Dasho delighted us once or twice a year as he earned a day or two surprise holidays from the strict Principal of the school, Mr Stuart F. Filby, the English Parson who had been handpicked by Her Majesty the Queen to run the Academy with a firm, steady hand.
But Dasho’s charm could draw even Filby to partake in an unthinkable sin of gambling! The two of them—both keen fishermen then—would wager on who would land the bigger or heavier catch, and the last arbiter in case the winner could not be determined visually, would be the weighing scale. While a win by Dasho would earn us a holiday, I don’t recall what Filby wanted if he won—probably classes on Sunday! But if I don’t remember, it is because Dasho never lost. If Mr Filby suspected on a couple of occasions, why his catches, which appeared to be of the same size or even slightly bigger, were invariably outweighed by Dasho’s, he did not make an issue of it. During a reunion several decades later, a couple of the boys felt it was safe to confirm his long-held suspicion that his opponent’s fish has been stuffed with lead pellets just in case it came to the scale!
It would probably shock many people to learn that Dasho was not fond of wearing his gho all the time. On a couple of occasions he came to class in his comfy attire only to be summarily shooed out by Mr Filby. But the moment he became King, he became one of those who wore his gho 24/7. And if there was one thing that was a source of great comfort to me as I watched the young King’s overnight rise to the occasion, it was my conviction after knowing him in school that he would not let personal likes and dislikes interfere with his duties of state.
But what I would regard as one of his greatest qualities as a human being and as a Prince, was his transcendental tolerance to let the other person be. Perhaps tolerance is an understatement. Dasho not only gave space to people who wanted and needed to be left alone, he seemed to regard individual quirks as deserving of respect, which even he, the future King in an absolute monarchy, did not want to transgress. Despite having the power of life and death over each one of us, he seemed completely oblivious of it and I have never seen him using it to get his own way. In fact, what really amazed me was that far from being angry and vindictive with those who occasionally indulged in behaviour that could easily have been misinterpreted as being disrespectful if not disloyal, he went on not only to tolerate but to regard with respect! It was only years later, that I began to appreciate the nobility and magnanimity of this particular aspect of Dasho’s character and to understand how fortunate the people of Bhutan are to have been blessed with a King like him.
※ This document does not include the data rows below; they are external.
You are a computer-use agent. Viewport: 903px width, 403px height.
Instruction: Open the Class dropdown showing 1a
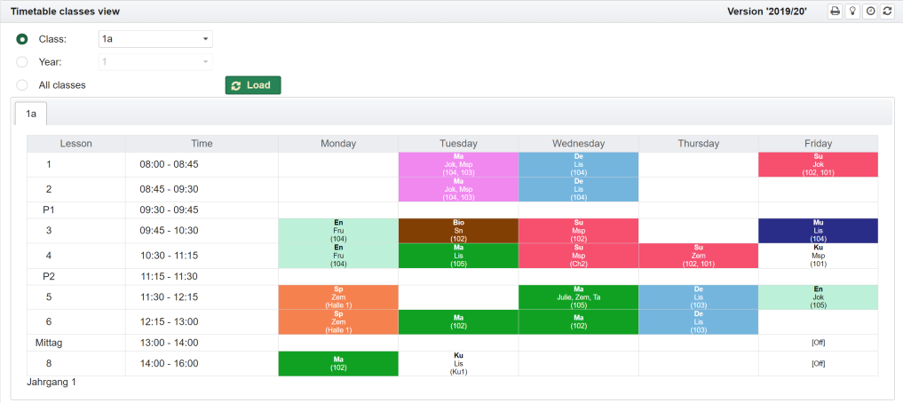click(x=154, y=39)
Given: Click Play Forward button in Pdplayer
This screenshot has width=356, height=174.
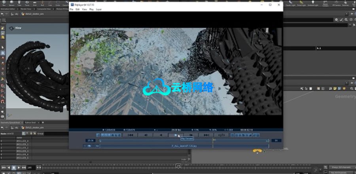Looking at the screenshot, I should pos(176,135).
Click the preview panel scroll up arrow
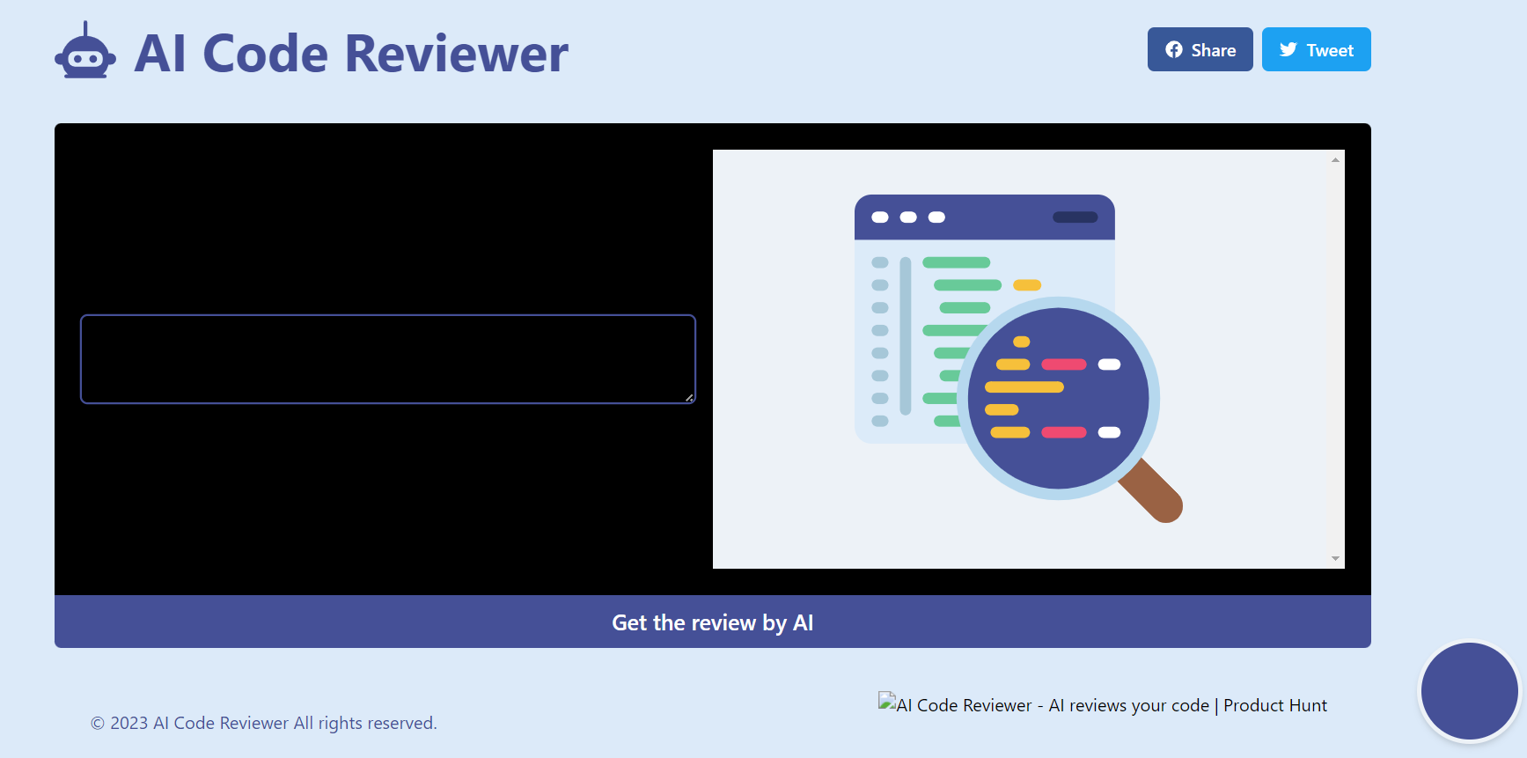This screenshot has height=758, width=1527. click(1335, 160)
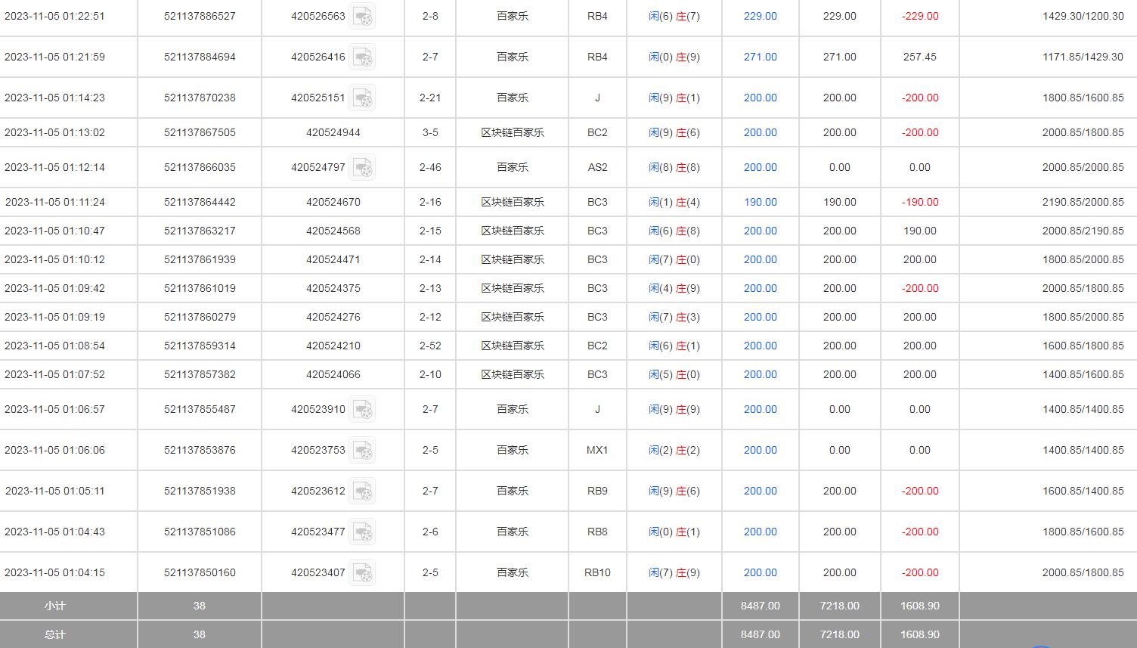Select the 闲(8) 庄(8) result cell
This screenshot has width=1137, height=648.
674,167
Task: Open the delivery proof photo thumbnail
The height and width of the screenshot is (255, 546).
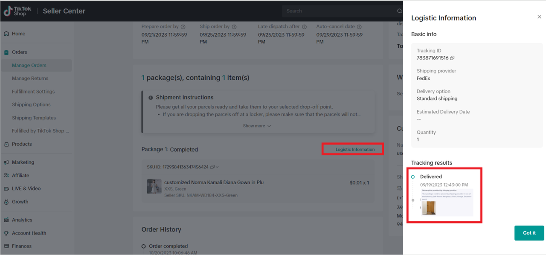Action: [x=429, y=208]
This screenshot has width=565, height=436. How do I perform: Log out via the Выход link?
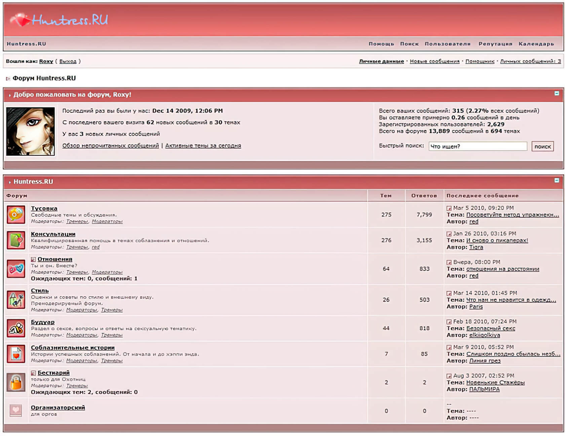[68, 61]
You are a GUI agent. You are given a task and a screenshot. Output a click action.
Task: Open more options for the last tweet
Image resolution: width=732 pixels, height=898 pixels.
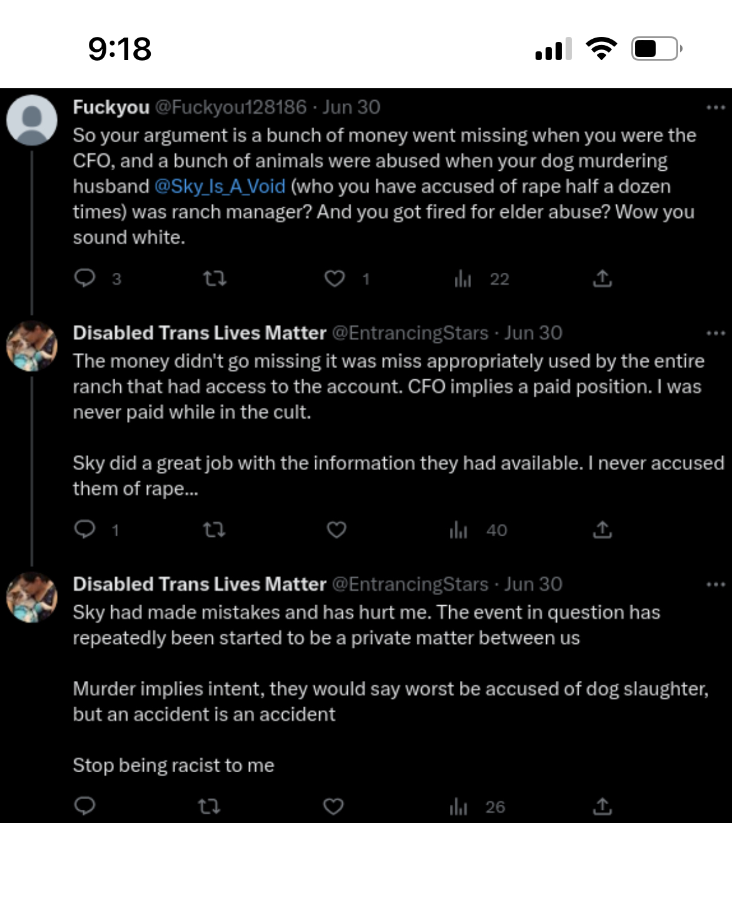pyautogui.click(x=715, y=584)
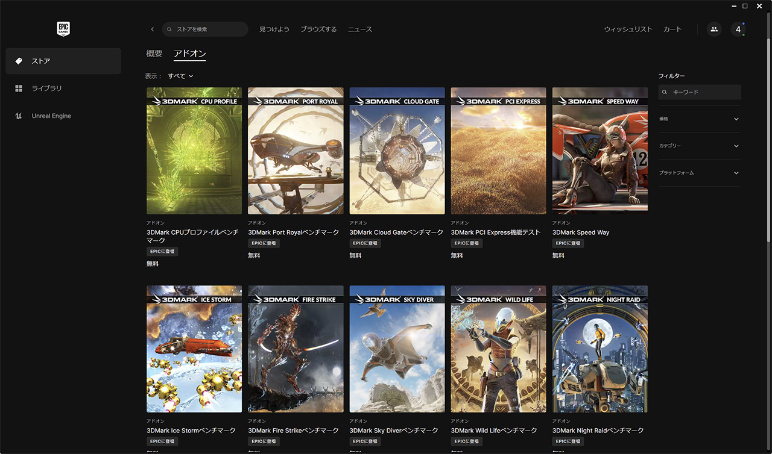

Today, as a youthful sixty, His Majesty can look at his legacy with a deep sense of satisfaction. He had always said that it was too risky to leave the responsibility of running a country in the hands of a single person. His entire reign was a step-by-step preparation to hand over power back to the people, which he did almost a decade back. At the same time, he groomed and crowned a great new King for today’s Bhutan—a King who like his father and grandfathers before him, has all the required qualities of heart, speech and mind that the country needs.
Opinion by Thinley Dorji
The writer is a former diplomat and currently a member of a think tank.
The article is an Extract from the soon to be released book, The Bodhisattva King by Tshering Tashi & Thierry Mathou. Editor’s Note: This particular article was chosen for advance publishing by Tshering Tashi.